Central banking digital currencies (CBDCs) are gaining popularity in the global financial landscape in the last few years. This has led almost all major banks to research the risks and advantages of offering digital currency to people.
In simple language, CBDC’s is a digital representation of fiat money and is backed by monetary reserves like gold and foreign currency.
Each of the CBDC units is like a secure digital instrument, and you can use it as a payment mode, store of value, and official unit of account.
What separates them from stablecoins is that government backs them, and a central bank issues them to regulate any frauds.
China’s digital currency electronic payment or DCEP project is the most advanced CBDC, which was rolled for testing across regions of the country.
As the country gets ready to release digital yuan before Winter Olympics next year, China aims to become a global leader in digital currency sector as well. The digital yuan was limited in its scope of use in the initial month, however, its expansion was quite explosive in the next few months.
────
- WHAT NEEDS TO BE DONE
Copy word for word the part of the text on central bank digital currencies between "In simple language, CBDC’s" and "of the country.", inclusive. The rows below come from a separate source.

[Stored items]
────
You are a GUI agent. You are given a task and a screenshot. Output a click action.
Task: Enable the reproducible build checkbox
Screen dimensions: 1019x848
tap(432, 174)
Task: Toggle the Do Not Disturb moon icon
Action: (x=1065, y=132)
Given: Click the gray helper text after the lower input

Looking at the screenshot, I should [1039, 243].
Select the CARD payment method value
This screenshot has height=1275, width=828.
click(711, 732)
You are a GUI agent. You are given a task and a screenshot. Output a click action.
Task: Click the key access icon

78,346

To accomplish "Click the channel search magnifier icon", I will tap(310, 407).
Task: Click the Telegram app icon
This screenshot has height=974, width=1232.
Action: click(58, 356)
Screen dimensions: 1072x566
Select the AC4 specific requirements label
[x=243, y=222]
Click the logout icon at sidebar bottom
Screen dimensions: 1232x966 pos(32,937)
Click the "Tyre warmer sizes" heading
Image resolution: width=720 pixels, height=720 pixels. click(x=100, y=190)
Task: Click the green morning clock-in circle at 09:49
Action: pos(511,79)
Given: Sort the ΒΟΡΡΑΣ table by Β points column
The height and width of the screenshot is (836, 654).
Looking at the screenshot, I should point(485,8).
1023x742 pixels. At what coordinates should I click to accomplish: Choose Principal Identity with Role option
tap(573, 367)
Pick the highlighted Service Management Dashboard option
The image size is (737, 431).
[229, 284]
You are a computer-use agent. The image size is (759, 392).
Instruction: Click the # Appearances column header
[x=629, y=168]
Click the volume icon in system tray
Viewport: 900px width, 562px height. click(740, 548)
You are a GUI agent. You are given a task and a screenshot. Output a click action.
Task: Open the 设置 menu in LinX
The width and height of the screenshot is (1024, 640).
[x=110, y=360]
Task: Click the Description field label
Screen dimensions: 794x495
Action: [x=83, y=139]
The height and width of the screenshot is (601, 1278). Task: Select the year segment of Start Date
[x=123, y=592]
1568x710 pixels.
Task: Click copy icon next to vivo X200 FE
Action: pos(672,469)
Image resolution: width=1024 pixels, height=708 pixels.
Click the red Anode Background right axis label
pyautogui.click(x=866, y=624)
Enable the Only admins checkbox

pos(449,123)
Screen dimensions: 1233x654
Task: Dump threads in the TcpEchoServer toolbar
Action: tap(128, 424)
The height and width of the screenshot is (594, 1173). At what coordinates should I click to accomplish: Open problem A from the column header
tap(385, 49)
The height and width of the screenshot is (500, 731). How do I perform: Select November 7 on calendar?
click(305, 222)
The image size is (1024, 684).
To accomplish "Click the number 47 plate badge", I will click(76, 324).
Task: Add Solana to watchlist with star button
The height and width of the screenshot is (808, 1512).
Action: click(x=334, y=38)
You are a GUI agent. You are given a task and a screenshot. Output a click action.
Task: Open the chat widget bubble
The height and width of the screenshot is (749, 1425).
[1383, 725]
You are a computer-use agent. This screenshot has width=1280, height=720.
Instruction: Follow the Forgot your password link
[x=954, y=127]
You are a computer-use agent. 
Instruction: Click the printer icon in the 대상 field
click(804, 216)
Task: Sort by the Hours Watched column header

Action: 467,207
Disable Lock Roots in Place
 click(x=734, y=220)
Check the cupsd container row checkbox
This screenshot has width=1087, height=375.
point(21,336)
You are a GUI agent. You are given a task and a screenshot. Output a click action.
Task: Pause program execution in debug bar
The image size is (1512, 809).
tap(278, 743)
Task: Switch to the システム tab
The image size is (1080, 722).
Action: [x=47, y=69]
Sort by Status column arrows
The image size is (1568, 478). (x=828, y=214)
────
- TASK OUTPUT
In simple language, CBDC’s is a digital representation of fiat money and is backed by monetary reserves like gold and foreign currency.
Each of the CBDC units is like a secure digital instrument, and you can use it as a payment mode, store of value, and official unit of account.
What separates them from stablecoins is that government backs them, and a central bank issues them to regulate any frauds.
China’s digital currency electronic payment or DCEP project is the most advanced CBDC, which was rolled for testing across regions of the country.